Only one span of the listing below should come back. It runs from the line with "[Prix du Livre Européen] (80, 32)" through the line with "HOME (59, 133)", and each of its lines must be reproduced exactly.

──────── DATA TO EXAMINE ────────

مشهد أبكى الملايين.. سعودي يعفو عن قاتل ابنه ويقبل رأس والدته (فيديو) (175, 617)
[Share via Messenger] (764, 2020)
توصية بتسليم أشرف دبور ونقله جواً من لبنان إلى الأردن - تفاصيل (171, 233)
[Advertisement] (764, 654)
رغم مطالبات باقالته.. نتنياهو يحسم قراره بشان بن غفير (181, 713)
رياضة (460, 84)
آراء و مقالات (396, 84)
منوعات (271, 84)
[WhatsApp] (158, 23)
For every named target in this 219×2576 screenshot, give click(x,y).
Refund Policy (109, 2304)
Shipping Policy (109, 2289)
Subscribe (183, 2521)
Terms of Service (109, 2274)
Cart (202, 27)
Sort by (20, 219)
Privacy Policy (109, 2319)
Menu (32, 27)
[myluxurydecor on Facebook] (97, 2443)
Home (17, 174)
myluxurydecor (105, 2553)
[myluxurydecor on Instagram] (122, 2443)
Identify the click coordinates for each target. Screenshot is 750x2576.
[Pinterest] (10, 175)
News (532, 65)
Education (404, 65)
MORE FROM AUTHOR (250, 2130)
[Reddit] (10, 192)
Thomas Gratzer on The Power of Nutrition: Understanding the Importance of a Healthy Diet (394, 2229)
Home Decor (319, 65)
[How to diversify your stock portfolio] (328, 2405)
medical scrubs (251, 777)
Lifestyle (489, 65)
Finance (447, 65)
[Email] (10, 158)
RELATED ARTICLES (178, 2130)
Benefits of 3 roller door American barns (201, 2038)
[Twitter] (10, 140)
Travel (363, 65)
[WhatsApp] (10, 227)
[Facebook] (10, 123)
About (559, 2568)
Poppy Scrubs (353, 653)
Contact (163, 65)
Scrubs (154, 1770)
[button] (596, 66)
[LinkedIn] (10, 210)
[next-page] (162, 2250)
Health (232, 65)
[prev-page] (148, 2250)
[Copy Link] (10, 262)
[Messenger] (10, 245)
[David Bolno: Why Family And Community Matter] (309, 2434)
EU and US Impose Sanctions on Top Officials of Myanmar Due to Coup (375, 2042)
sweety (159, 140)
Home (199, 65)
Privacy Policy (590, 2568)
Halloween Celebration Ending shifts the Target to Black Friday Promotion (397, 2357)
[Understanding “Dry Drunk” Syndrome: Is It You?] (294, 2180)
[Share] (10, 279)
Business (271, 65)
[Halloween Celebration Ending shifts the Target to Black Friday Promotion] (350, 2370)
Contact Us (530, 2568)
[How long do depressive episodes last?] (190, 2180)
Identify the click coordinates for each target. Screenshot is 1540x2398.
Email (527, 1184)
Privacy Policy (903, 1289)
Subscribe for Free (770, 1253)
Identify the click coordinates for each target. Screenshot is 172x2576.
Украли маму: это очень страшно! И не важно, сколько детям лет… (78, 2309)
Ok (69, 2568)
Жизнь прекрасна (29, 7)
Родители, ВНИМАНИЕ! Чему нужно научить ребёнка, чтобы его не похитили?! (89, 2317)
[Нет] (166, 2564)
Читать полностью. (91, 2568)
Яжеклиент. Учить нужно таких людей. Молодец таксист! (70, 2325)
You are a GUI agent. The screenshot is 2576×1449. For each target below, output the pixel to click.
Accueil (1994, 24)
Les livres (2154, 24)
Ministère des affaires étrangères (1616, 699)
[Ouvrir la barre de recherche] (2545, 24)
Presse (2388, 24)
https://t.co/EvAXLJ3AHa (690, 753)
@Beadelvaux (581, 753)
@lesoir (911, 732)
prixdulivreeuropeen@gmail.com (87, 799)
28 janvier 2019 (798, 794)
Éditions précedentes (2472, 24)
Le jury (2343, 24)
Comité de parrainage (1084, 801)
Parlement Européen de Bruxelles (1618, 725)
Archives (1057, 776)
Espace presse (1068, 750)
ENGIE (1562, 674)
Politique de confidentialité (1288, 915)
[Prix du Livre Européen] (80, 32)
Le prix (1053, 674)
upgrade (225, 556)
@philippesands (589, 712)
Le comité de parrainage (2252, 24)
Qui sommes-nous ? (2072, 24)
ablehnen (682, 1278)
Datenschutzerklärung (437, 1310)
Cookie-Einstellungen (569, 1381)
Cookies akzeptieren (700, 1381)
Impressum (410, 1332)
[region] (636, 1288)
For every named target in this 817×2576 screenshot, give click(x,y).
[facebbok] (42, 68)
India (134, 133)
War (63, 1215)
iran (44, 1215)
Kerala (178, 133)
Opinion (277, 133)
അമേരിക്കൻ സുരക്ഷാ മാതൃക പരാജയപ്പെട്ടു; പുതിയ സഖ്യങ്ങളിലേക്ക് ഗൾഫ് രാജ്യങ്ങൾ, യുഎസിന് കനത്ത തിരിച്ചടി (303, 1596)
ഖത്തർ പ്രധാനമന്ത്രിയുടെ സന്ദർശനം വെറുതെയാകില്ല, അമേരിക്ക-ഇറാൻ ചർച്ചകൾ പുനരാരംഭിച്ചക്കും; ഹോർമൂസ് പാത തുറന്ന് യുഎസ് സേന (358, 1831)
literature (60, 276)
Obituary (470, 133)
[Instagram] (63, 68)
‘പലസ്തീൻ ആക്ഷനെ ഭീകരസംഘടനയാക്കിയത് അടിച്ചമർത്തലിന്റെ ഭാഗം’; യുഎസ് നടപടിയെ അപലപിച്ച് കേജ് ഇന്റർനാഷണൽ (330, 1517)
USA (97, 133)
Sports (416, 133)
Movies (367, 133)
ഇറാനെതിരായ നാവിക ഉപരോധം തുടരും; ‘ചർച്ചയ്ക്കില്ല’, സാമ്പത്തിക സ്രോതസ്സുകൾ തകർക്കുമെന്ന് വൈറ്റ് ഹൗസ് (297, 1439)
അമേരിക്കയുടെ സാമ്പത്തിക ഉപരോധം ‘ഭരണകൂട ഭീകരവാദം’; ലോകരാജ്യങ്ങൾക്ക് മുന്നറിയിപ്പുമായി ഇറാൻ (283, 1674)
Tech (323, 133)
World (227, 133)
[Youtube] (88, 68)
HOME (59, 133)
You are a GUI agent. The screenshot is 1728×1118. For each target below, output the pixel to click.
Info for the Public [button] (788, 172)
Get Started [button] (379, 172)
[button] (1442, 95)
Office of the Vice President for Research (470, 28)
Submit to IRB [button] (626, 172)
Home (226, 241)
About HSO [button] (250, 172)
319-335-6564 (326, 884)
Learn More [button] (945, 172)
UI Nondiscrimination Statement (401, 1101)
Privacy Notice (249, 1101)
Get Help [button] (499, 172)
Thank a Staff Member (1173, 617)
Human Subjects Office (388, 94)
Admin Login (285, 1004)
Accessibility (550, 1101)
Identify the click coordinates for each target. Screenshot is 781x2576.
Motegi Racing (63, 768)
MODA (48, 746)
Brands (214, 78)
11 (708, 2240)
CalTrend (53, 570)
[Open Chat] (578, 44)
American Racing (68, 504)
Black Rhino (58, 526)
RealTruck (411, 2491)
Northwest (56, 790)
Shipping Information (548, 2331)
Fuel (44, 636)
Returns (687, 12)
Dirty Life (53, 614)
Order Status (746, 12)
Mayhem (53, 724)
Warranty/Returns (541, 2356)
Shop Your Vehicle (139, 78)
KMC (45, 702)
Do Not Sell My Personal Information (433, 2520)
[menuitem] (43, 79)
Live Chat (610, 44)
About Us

────────

EXERCISE OUTPUT>
[Prix du Livre Européen] (80, 32)
Le prix (1053, 674)
upgrade (225, 556)
@philippesands (589, 712)
Le comité de parrainage (2252, 24)
Qui sommes-nous ? (2072, 24)
ablehnen (682, 1278)
Datenschutzerklärung (437, 1310)
Cookie-Einstellungen (569, 1381)
Cookies akzeptieren (700, 1381)
Impressum (410, 1332)
[region] (636, 1288)
For every named target in this 817×2576 screenshot, give click(x,y).
[facebbok] (42, 68)
India (134, 133)
War (63, 1215)
iran (44, 1215)
Kerala (178, 133)
Opinion (277, 133)
അമേരിക്കൻ സുരക്ഷാ മാതൃക പരാജയപ്പെട്ടു; പുതിയ സഖ്യങ്ങളിലേക്ക് ഗൾഫ് രാജ്യങ്ങൾ, യുഎസിന് കനത്ത തിരിച്ചടി (303, 1596)
ഖത്തർ പ്രധാനമന്ത്രിയുടെ സന്ദർശനം വെറുതെയാകില്ല, അമേരിക്ക-ഇറാൻ ചർച്ചകൾ പുനരാരംഭിച്ചക്കും; ഹോർമൂസ് പാത തുറന്ന് യുഎസ് സേന (358, 1831)
literature (60, 276)
Obituary (470, 133)
[Instagram] (63, 68)
‘പലസ്തീൻ ആക്ഷനെ ഭീകരസംഘടനയാക്കിയത് അടിച്ചമർത്തലിന്റെ ഭാഗം’; യുഎസ് നടപടിയെ അപലപിച്ച് കേജ് ഇന്റർനാഷണൽ (330, 1517)
USA (97, 133)
Sports (416, 133)
Movies (367, 133)
ഇറാനെതിരായ നാവിക ഉപരോധം തുടരും; ‘ചർച്ചയ്ക്കില്ല’, സാമ്പത്തിക സ്രോതസ്സുകൾ തകർക്കുമെന്ന് വൈറ്റ് ഹൗസ് (297, 1439)
അമേരിക്കയുടെ സാമ്പത്തിക ഉപരോധം ‘ഭരണകൂട ഭീകരവാദം’; ലോകരാജ്യങ്ങൾക്ക് മുന്നറിയിപ്പുമായി ഇറാൻ (283, 1674)
Tech (323, 133)
World (227, 133)
[Youtube] (88, 68)
HOME (59, 133)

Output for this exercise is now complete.